## What is being asked
Scan the records beneath this line for the line holding "You are a GUI" and the line holding "Where should I", then transcribe exactly those two and all lines between.

## Provided data

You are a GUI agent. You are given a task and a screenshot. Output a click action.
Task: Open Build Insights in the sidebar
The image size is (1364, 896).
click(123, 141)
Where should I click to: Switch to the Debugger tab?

---

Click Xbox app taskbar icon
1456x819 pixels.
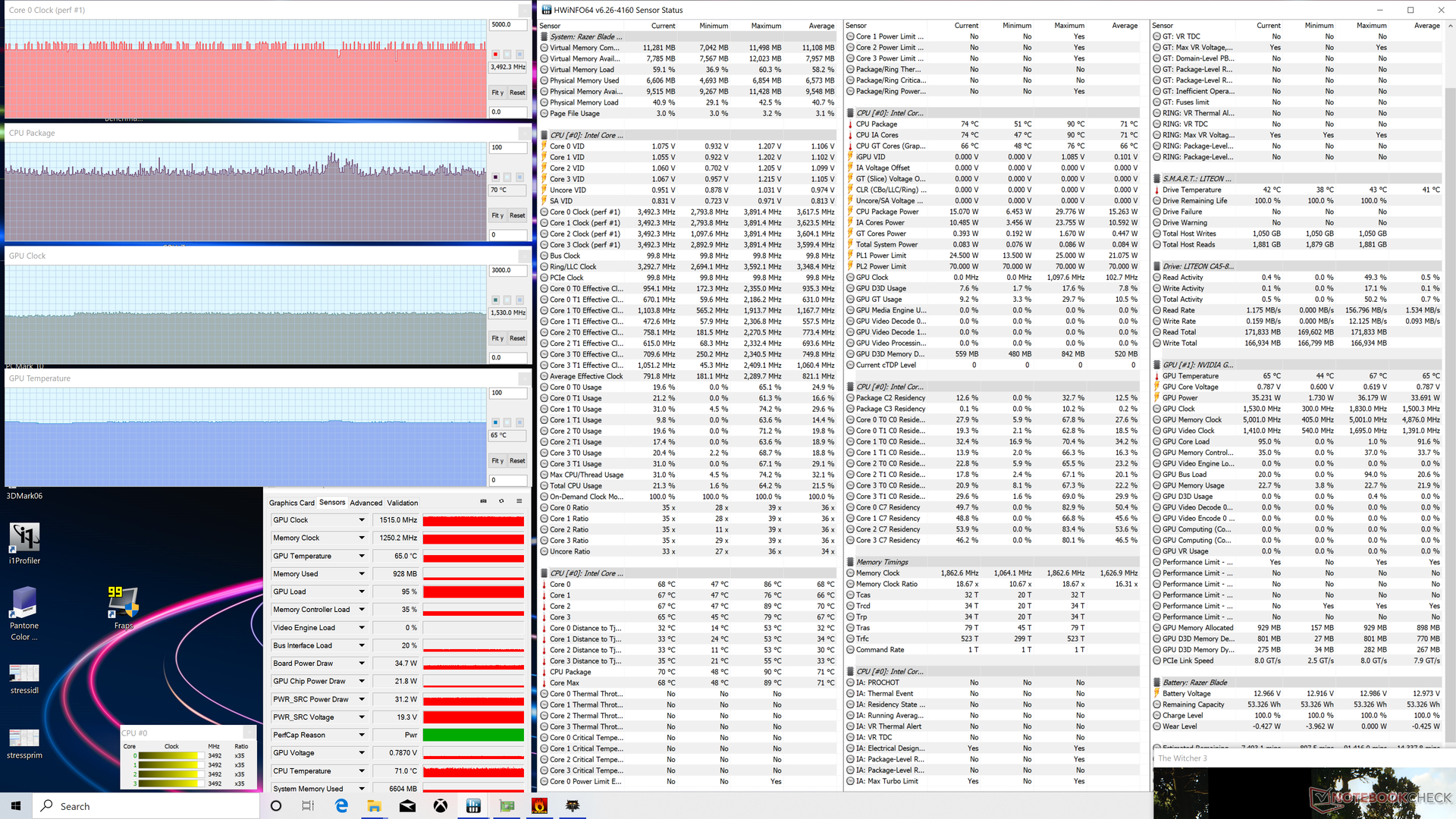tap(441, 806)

---

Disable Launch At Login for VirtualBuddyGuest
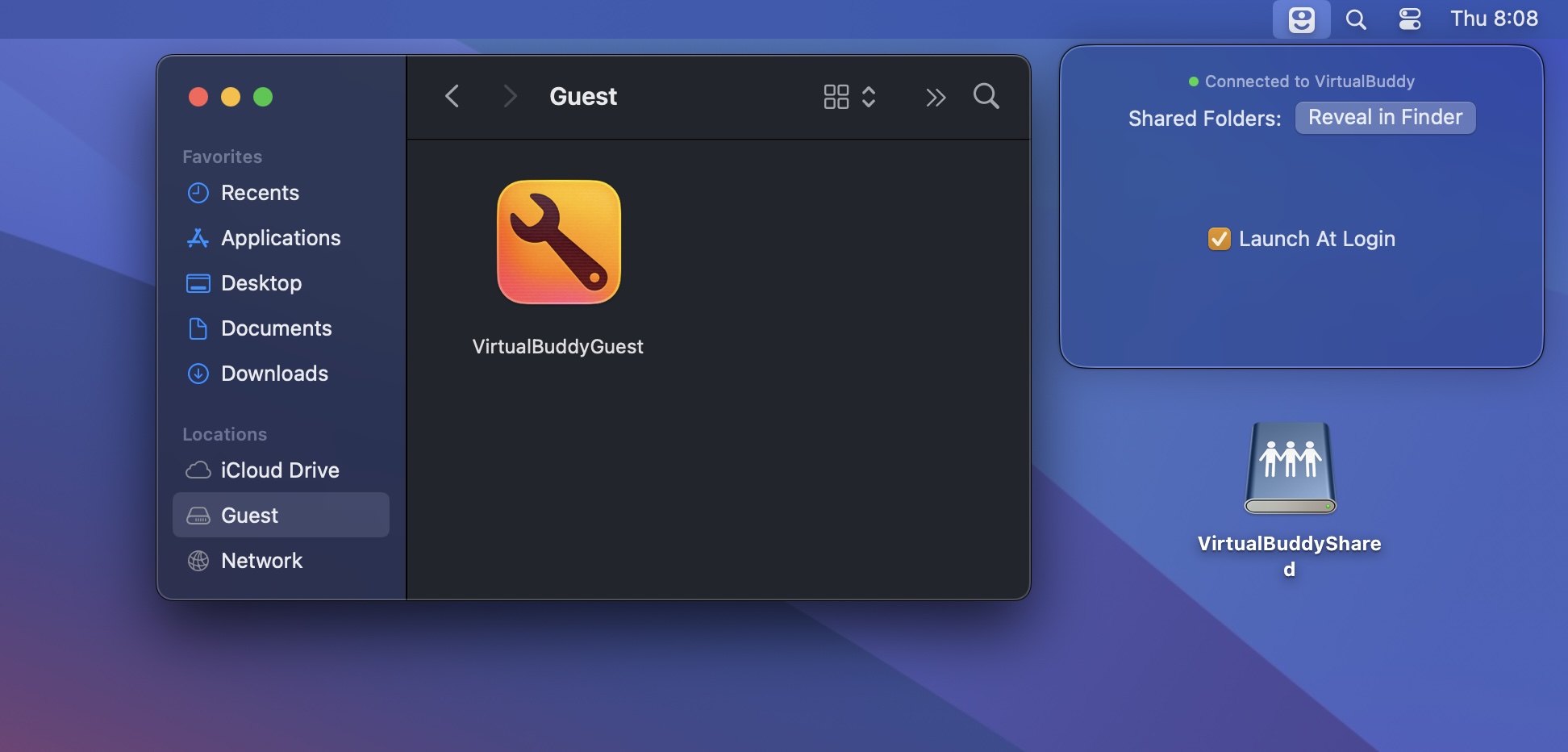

## Expected output
You are a GUI agent. You are given a task and a screenshot. Output a click action.
Task: Open Build Insights in the sidebar
The image size is (1364, 896).
click(123, 141)
Where should I click to: Switch to the Debugger tab?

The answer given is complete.